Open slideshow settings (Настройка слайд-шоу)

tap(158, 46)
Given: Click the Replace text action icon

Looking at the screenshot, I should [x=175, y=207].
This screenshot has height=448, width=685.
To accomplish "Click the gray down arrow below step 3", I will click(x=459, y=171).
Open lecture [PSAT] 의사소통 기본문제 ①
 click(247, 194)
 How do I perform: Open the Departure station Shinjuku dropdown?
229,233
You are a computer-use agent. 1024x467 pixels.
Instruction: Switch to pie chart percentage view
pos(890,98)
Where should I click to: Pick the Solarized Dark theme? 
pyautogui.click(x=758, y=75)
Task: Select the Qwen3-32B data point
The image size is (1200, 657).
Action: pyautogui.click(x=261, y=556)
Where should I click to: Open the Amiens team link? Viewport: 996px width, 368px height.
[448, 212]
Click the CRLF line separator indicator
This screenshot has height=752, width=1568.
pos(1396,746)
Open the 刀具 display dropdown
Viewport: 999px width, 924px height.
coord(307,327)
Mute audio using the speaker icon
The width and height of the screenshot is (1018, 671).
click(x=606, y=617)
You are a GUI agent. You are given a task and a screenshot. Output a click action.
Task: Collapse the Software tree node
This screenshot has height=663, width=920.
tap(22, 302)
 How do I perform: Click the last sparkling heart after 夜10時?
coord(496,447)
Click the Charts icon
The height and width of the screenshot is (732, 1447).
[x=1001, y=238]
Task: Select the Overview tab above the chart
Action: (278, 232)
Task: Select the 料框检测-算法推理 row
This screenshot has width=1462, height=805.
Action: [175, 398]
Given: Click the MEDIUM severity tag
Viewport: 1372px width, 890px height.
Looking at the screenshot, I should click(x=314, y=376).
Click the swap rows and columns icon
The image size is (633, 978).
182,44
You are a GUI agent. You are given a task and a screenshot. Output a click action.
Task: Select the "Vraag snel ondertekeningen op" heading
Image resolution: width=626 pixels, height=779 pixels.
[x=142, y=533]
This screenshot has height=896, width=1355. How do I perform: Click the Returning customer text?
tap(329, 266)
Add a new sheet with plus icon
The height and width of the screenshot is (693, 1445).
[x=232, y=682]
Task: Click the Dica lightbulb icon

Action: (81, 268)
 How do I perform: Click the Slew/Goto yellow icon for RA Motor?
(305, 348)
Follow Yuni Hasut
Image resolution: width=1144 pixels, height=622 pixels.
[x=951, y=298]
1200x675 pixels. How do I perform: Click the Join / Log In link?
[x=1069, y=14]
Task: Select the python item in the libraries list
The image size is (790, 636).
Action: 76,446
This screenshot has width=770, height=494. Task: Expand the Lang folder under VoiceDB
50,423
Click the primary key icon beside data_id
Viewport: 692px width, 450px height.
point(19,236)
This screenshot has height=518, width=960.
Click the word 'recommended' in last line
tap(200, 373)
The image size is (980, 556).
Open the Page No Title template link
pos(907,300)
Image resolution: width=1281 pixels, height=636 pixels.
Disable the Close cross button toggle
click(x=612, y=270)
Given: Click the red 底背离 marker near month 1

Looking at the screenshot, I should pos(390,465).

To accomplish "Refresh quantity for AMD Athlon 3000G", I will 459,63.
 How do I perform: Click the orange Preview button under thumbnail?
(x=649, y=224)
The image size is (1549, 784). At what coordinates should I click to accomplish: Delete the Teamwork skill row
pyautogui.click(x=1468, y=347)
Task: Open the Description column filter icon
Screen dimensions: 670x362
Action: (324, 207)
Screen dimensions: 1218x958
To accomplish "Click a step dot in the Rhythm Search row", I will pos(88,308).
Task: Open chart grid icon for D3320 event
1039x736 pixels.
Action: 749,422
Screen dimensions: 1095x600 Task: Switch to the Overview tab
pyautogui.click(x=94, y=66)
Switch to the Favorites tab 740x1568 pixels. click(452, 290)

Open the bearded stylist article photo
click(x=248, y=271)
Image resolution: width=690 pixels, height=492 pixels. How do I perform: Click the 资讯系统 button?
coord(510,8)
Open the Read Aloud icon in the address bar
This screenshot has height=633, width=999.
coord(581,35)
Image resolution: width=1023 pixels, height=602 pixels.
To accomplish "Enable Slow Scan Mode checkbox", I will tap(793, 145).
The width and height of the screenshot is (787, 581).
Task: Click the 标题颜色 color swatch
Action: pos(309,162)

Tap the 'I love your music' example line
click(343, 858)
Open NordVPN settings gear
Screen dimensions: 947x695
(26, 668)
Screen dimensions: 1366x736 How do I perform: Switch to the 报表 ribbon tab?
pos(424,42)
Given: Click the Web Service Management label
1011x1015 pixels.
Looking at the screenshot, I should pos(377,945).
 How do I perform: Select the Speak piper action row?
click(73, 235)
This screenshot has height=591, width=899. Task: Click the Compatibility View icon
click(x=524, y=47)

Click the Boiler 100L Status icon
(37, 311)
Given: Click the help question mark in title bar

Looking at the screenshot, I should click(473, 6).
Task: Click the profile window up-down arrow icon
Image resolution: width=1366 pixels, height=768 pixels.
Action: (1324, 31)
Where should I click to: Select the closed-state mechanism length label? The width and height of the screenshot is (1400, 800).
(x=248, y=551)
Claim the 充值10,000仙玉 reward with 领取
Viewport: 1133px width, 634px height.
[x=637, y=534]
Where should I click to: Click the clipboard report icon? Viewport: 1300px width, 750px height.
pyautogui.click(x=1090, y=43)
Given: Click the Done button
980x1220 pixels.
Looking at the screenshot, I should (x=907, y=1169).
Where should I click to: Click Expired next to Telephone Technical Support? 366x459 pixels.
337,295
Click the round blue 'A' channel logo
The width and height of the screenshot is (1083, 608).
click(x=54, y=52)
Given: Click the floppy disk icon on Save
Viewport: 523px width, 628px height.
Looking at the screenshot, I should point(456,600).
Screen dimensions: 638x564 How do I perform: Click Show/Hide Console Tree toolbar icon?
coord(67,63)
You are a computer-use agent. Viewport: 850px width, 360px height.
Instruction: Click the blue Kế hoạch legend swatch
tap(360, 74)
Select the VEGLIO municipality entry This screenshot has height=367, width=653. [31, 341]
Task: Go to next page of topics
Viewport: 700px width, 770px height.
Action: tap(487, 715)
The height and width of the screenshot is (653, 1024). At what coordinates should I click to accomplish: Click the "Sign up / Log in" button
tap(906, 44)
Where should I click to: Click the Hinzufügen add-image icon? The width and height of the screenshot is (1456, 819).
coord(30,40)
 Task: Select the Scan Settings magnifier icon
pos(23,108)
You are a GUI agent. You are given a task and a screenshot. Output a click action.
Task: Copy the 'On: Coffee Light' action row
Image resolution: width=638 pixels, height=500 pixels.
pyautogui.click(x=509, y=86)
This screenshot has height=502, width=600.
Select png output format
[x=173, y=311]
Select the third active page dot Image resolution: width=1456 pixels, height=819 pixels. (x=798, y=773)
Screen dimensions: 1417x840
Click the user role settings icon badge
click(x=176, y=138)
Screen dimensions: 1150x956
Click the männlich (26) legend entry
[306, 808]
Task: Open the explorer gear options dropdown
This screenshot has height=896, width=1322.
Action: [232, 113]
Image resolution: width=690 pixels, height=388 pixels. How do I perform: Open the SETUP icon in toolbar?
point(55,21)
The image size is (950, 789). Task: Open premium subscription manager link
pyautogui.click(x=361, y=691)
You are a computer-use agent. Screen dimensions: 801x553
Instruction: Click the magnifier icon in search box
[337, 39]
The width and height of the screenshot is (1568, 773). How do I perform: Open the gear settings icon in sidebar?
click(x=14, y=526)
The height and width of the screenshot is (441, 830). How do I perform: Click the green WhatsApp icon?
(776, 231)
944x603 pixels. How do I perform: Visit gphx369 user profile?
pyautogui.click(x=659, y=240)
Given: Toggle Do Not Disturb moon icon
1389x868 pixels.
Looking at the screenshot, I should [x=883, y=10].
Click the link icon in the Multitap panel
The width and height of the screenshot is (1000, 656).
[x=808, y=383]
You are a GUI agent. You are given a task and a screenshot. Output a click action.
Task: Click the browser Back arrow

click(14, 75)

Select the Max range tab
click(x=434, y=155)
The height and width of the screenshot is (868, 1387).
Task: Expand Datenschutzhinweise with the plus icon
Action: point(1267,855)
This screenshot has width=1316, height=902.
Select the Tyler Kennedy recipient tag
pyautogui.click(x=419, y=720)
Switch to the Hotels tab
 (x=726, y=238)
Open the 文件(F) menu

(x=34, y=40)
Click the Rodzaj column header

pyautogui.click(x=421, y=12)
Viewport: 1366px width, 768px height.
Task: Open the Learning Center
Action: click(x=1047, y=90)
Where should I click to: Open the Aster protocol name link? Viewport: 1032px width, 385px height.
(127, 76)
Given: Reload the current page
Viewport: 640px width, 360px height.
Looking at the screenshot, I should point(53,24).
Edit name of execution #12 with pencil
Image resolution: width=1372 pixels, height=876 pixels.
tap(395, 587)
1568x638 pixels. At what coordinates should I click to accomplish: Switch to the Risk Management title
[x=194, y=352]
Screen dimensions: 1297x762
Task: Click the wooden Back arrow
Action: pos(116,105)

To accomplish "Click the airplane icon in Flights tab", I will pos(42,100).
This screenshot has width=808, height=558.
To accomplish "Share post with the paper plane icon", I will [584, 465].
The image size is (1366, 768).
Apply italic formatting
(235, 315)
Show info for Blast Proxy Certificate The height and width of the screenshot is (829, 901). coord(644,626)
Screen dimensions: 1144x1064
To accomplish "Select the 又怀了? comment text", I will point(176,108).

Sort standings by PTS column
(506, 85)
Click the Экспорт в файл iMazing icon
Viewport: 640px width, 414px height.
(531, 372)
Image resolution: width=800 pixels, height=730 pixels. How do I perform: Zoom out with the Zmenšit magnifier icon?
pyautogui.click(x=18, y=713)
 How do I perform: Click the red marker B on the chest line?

————

Requirement: Which lines above include the word "step"? Pick them out and copy them.

Response below:
To accomplish "Click the gray down arrow below step 3", I will click(x=459, y=171).
To accomplish "Click a step dot in the Rhythm Search row", I will pos(88,308).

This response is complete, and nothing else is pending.